Exercise requirements:
In the forum thread about early dementia, why does one reply suggest keeping a diary of the person's dysfunctional behavior for a fortnight? Please answer in one to three sentences.

Study text:
Jane10 Sun 22-Jan-17 18:08:57

Take a list of all the reasons for your concerns. Just list the behaviours though. Try to keep your emotion out of it.

sue1169 Sun 22-Jan-17 18:17:41

Ok Jane..but why? Oh this is all so new to me.

Marnie Sun 22-Jan-17 18:34:57

I really feel for you. My husband was going downhill but wouldn't,t see the doc and it took the crisis of my mother being ill and dieting that finally sent him what I call over the top. He awoke next day and couldn't remember a thing. He knew me but not his son or grandson. Didn't know what he liked to eat or drink. He has improved a tiny bit but needs reminding who is who and has carers to get him up and then just watches tv all day. It is soul destroying after 40+ years but I am still here nd so is he

Marnie Sun 22-Jan-17 18:35:50

That is mum died not dieting. Hate autospell

M0nica Sun 22-Jan-17 18:37:31

sue1169, I think I understand and I certainly accept all that you are saying. I have some experience of people in the early stages of dementia and it is really very, very difficult. When they visit the doctor they seem to have a sudden surge of mental acuity, and, as you say, cannot remember or choose not to, memory can be very selective, the difficulties they are having.

Could you keep a diary of his dysfunctional behaviour for, say, a fortnight? You would then have something to show the doctor when you go to see him. See if you can speak to your practice's psychiatric nurse, or directly to the memory clinic.

Data section:
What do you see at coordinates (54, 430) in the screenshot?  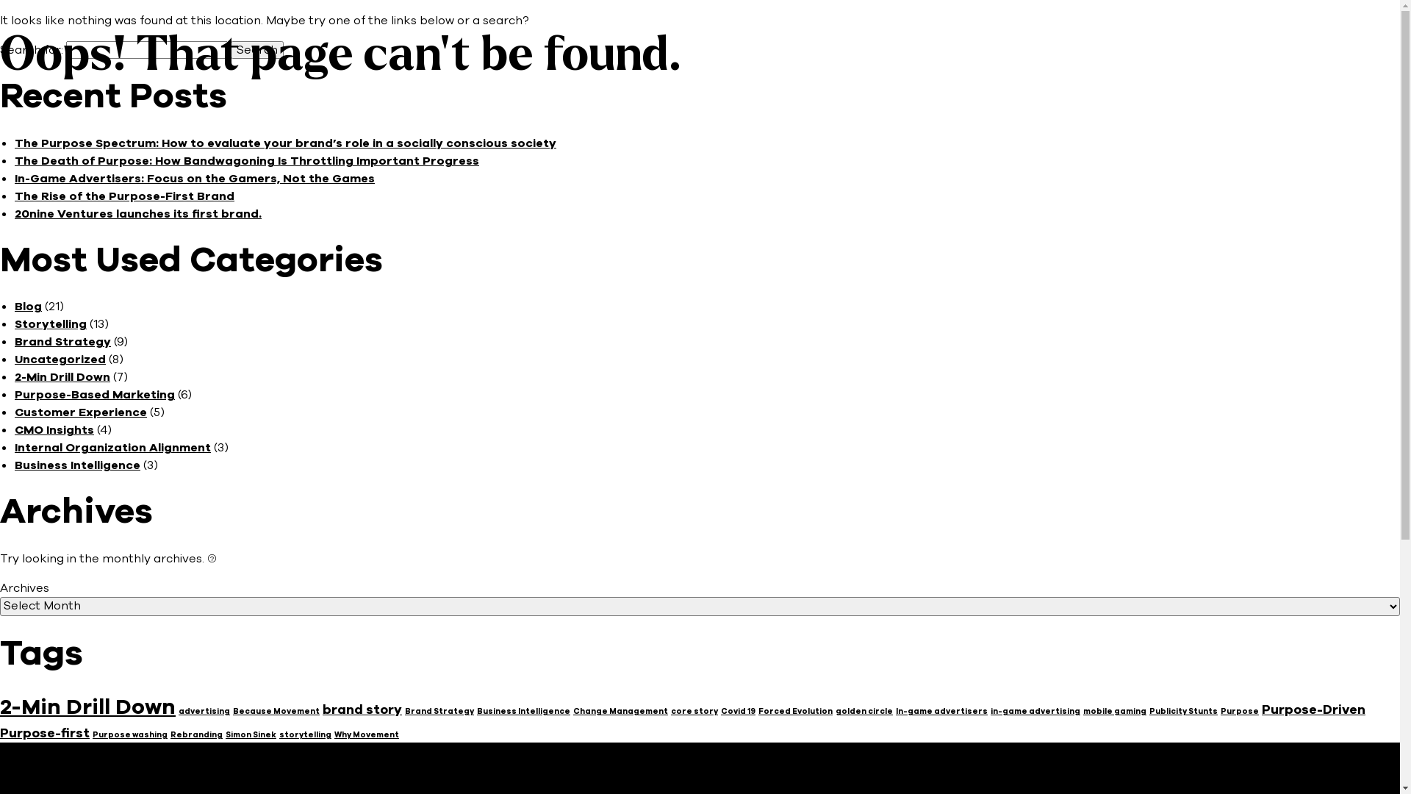 I see `'CMO Insights'` at bounding box center [54, 430].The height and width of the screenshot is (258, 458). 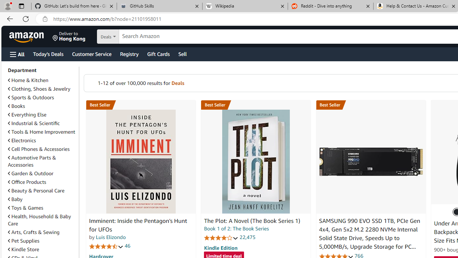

Result:
A diary kept for about a fortnight would give the writer something to show the doctor. This matters because people in the early stages of dementia seem to have a sudden surge of mental acuity when they visit the doctor. They then cannot remember, or choose not to, the difficulties they are having.